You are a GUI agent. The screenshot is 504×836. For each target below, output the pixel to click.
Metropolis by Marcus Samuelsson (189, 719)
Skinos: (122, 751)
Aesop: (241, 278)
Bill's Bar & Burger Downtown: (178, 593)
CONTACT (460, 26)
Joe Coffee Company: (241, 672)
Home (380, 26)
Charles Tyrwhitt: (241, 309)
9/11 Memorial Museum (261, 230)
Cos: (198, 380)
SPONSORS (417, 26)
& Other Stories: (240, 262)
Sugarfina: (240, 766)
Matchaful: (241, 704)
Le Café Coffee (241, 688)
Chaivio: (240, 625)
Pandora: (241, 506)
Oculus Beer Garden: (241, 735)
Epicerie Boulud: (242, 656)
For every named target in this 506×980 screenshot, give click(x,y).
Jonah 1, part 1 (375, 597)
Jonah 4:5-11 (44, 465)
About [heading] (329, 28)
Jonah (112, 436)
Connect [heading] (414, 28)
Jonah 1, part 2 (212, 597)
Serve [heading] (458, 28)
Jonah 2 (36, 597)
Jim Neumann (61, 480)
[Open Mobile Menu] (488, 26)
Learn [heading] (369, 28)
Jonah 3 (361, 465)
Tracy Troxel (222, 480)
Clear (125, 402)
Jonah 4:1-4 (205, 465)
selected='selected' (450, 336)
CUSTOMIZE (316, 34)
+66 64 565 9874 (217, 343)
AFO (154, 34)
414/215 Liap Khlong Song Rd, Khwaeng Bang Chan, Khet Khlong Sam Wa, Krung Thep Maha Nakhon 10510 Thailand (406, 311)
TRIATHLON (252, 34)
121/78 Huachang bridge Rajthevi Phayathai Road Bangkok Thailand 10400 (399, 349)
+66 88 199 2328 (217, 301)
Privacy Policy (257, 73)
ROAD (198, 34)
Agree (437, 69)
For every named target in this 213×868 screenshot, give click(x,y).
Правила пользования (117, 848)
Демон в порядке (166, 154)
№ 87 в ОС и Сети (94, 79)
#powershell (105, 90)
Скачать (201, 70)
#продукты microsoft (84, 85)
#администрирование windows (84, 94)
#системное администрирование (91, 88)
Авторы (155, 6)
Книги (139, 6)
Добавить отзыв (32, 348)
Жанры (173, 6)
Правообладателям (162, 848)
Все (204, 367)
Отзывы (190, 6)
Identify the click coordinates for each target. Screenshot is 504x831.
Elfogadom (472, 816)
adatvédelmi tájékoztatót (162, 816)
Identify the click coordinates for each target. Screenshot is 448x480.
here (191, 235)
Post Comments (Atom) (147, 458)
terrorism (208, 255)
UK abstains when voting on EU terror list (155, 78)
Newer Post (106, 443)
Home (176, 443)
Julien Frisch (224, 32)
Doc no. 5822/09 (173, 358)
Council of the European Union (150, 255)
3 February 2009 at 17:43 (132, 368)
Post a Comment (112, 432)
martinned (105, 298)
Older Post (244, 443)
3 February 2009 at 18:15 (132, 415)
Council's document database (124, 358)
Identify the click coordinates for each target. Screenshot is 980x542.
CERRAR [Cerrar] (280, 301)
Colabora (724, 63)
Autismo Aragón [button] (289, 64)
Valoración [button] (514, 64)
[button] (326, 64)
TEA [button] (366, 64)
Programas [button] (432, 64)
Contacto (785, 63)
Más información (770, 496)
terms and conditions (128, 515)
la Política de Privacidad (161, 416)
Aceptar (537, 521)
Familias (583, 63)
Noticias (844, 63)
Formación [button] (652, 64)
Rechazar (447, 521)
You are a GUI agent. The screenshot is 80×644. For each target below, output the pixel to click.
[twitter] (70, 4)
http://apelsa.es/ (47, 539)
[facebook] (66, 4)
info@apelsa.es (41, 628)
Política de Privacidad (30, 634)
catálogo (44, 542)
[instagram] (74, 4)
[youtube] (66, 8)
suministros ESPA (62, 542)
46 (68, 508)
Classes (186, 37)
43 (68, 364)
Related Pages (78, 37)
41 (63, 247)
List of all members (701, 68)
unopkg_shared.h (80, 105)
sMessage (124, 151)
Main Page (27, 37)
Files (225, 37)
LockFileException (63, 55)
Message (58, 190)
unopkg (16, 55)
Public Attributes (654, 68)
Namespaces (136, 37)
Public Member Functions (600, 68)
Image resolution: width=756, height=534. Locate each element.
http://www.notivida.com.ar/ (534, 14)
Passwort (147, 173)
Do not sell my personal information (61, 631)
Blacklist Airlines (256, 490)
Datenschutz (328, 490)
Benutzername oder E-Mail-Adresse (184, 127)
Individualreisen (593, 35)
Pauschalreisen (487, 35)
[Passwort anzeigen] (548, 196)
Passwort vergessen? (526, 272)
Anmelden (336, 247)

▸ **Written task**
Duplicate every one of the lines above, keeping each one word for word, in the same order and with nothing added or left out.

▸ **Result of this task**
You are a GUI agent. The screenshot is 504×836. For each target below, output the pixel to click.
Metropolis by Marcus Samuelsson (189, 719)
Skinos: (122, 751)
Aesop: (241, 278)
Bill's Bar & Burger Downtown: (178, 593)
CONTACT (460, 26)
Joe Coffee Company: (241, 672)
Home (380, 26)
Charles Tyrwhitt: (241, 309)
9/11 Memorial Museum (261, 230)
Cos: (198, 380)
SPONSORS (417, 26)
& Other Stories: (240, 262)
Sugarfina: (240, 766)
Matchaful: (241, 704)
Le Café Coffee (241, 688)
Chaivio: (240, 625)
Pandora: (241, 506)
Oculus Beer Garden: (241, 735)
Epicerie Boulud: (242, 656)
For every named target in this 506×980 screenshot, give click(x,y).
Jonah 1, part 1 (375, 597)
Jonah 4:5-11 (44, 465)
About [heading] (329, 28)
Jonah (112, 436)
Connect [heading] (414, 28)
Jonah 1, part 2 (212, 597)
Serve [heading] (458, 28)
Jonah 2 (36, 597)
Jim Neumann (61, 480)
[Open Mobile Menu] (488, 26)
Learn [heading] (369, 28)
Jonah 3 (361, 465)
Tracy Troxel (222, 480)
Clear (125, 402)
Jonah 4:1-4 (205, 465)
selected='selected' (450, 336)
CUSTOMIZE (316, 34)
+66 64 565 9874 (217, 343)
AFO (154, 34)
414/215 Liap Khlong Song Rd, Khwaeng Bang Chan, Khet Khlong Sam Wa, Krung Thep Maha Nakhon 10510 Thailand (406, 311)
TRIATHLON (252, 34)
121/78 Huachang bridge Rajthevi Phayathai Road Bangkok Thailand 10400 (399, 349)
+66 88 199 2328 (217, 301)
Privacy Policy (257, 73)
ROAD (198, 34)
Agree (437, 69)
For every named target in this 213×868 screenshot, give click(x,y).
Правила пользования (117, 848)
Демон в порядке (166, 154)
№ 87 в ОС и Сети (94, 79)
#powershell (105, 90)
Скачать (201, 70)
#продукты microsoft (84, 85)
#администрирование windows (84, 94)
#системное администрирование (91, 88)
Авторы (155, 6)
Книги (139, 6)
Добавить отзыв (32, 348)
Жанры (173, 6)
Правообладателям (162, 848)
Все (204, 367)
Отзывы (190, 6)
Identify the click coordinates for each target. Screenshot is 504x831.
Elfogadom (472, 816)
adatvédelmi tájékoztatót (162, 816)
Identify the click coordinates for each target. Screenshot is 448x480.
here (191, 235)
Post Comments (Atom) (147, 458)
terrorism (208, 255)
UK abstains when voting on EU terror list (155, 78)
Newer Post (106, 443)
Home (176, 443)
Julien Frisch (224, 32)
Doc no. 5822/09 (173, 358)
Council of the European Union (150, 255)
3 February 2009 at 17:43 (132, 368)
Post a Comment (112, 432)
martinned (105, 298)
Older Post (244, 443)
3 February 2009 at 18:15 (132, 415)
Council's document database (124, 358)
Identify the click coordinates for each target. Screenshot is 980x542.
CERRAR [Cerrar] (280, 301)
Colabora (724, 63)
Autismo Aragón [button] (289, 64)
Valoración [button] (514, 64)
[button] (326, 64)
TEA [button] (366, 64)
Programas [button] (432, 64)
Contacto (785, 63)
Más información (770, 496)
terms and conditions (128, 515)
la Política de Privacidad (161, 416)
Aceptar (537, 521)
Familias (583, 63)
Noticias (844, 63)
Formación [button] (652, 64)
Rechazar (447, 521)
You are a GUI agent. The screenshot is 80×644. For each target below, output the pixel to click.
[twitter] (70, 4)
http://apelsa.es/ (47, 539)
[facebook] (66, 4)
info@apelsa.es (41, 628)
Política de Privacidad (30, 634)
catálogo (44, 542)
[instagram] (74, 4)
[youtube] (66, 8)
suministros ESPA (62, 542)
46 (68, 508)
Classes (186, 37)
43 (68, 364)
Related Pages (78, 37)
41 (63, 247)
List of all members (701, 68)
unopkg_shared.h (80, 105)
sMessage (124, 151)
Main Page (27, 37)
Files (225, 37)
LockFileException (63, 55)
Message (58, 190)
unopkg (16, 55)
Public Attributes (654, 68)
Namespaces (136, 37)
Public Member Functions (600, 68)
Image resolution: width=756, height=534. Locate each element.
http://www.notivida.com.ar/ (534, 14)
Passwort (147, 173)
Do not sell my personal information (61, 631)
Blacklist Airlines (256, 490)
Datenschutz (328, 490)
Benutzername oder E-Mail-Adresse (184, 127)
Individualreisen (593, 35)
Pauschalreisen (487, 35)
[Passwort anzeigen] (548, 196)
Passwort vergessen? (526, 272)
Anmelden (336, 247)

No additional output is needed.